Step into the Garden, Mrs Smith

I’ve got a whacking great sow thistle in my Mystery Bed, the bit of my garden where God spits his pips. It’s got a red rude stalk and flowers like scruffy little suns and I haven’t decided whether to use it or eat it or both. There’s groundsel and willowherb in there too, and milk thistle and mint and a woundwort I’m keeping as a pet. The whole garden is doing well, although I’ve been so busy growing wormwood and datura that I’ve forgotten to plant any bloody tomatoes.

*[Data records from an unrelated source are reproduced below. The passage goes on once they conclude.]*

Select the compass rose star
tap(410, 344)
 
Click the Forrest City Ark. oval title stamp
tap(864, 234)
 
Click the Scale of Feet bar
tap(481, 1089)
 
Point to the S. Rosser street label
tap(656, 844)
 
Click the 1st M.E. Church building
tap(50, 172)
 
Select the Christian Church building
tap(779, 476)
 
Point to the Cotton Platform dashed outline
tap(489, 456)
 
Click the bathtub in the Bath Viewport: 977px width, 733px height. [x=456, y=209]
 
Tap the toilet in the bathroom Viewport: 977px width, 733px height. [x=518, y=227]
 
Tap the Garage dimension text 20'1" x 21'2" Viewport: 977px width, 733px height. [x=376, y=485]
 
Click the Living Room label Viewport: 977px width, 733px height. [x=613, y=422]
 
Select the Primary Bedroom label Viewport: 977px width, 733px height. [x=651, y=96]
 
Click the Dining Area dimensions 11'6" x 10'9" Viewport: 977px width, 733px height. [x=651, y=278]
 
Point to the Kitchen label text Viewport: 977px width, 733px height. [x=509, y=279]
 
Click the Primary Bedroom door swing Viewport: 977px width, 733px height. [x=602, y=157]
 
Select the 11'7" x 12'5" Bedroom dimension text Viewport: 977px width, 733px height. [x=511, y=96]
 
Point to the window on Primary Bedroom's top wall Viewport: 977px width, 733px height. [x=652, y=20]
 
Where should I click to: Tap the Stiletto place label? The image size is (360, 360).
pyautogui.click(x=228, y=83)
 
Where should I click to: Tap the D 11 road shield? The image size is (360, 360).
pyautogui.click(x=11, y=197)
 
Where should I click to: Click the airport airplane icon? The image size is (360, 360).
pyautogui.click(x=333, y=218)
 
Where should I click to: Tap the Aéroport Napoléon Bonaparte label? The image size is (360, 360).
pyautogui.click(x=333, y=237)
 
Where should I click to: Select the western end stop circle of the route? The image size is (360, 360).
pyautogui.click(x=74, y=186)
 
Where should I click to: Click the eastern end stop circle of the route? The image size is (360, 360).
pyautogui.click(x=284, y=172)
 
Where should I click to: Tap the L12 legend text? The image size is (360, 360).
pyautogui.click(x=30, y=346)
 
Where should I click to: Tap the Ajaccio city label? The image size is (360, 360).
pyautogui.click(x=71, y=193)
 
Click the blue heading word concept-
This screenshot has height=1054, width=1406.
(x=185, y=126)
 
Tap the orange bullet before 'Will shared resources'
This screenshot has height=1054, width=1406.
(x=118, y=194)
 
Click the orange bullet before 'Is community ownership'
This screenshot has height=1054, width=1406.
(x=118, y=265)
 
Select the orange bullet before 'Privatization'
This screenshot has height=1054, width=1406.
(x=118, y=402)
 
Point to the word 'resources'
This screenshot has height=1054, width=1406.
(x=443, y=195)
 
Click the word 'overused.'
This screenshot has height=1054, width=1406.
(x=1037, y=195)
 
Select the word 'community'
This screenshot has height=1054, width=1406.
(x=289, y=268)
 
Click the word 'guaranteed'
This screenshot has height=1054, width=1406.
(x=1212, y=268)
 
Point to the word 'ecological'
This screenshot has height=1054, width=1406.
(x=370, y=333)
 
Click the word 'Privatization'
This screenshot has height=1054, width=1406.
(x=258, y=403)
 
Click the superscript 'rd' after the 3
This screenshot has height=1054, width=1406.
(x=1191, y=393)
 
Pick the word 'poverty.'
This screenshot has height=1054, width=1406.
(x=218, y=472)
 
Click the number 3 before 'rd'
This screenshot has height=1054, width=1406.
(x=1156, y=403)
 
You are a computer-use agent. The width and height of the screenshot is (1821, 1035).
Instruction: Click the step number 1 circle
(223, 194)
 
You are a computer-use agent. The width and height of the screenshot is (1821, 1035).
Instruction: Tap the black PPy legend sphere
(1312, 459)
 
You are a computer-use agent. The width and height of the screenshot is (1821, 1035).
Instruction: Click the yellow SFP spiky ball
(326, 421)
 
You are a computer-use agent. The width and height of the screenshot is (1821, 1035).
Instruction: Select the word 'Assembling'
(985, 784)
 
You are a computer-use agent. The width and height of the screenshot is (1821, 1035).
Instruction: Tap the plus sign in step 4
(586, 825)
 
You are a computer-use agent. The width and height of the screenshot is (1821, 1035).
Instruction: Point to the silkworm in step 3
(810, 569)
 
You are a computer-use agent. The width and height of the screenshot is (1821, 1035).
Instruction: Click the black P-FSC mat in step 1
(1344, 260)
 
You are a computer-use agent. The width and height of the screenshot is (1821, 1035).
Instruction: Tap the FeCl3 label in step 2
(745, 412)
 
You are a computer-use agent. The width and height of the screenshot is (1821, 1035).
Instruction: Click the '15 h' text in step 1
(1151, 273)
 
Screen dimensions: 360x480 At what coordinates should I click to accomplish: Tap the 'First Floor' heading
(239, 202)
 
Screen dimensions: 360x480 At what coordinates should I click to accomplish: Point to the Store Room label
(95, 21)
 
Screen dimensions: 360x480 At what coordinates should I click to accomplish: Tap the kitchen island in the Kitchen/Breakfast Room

We took our sacks to Cyril’s Wood and at the gate swayed a lady in her Sunday anorak who told us as we passed ‘You can’t repent.’ Watch me, bitch, I thought, but I held onto Mr Smith’s hand just in case. We eavesdropped on the poplars and petted the goat willow and I found a white rhododendron playing ignis fatuus in the undergrowth, and two yellow balloons.

Herbs Bennet and Robert have popped up by the back gate. Bennet for the exorcist of the house, Robert for his puckish assistant. Rafts of toadflax too, but you have to be careful with that because if you eat too much of it Christ will appear to you in a dream and give you his foreskin as an engagement ring and you might not have the emotional bandwidth to deal with that on a Sunday night when you have work in the morning.

Soon the garden will be completely full, no space for even the tiniest of seedlings. There will be just enough room for me and Mr Smith and the child (and the cats if they stack) to sit out and soak it in and raise our glasses to Heramael. That’s the most important part of gardening. The love, and the G&Ts.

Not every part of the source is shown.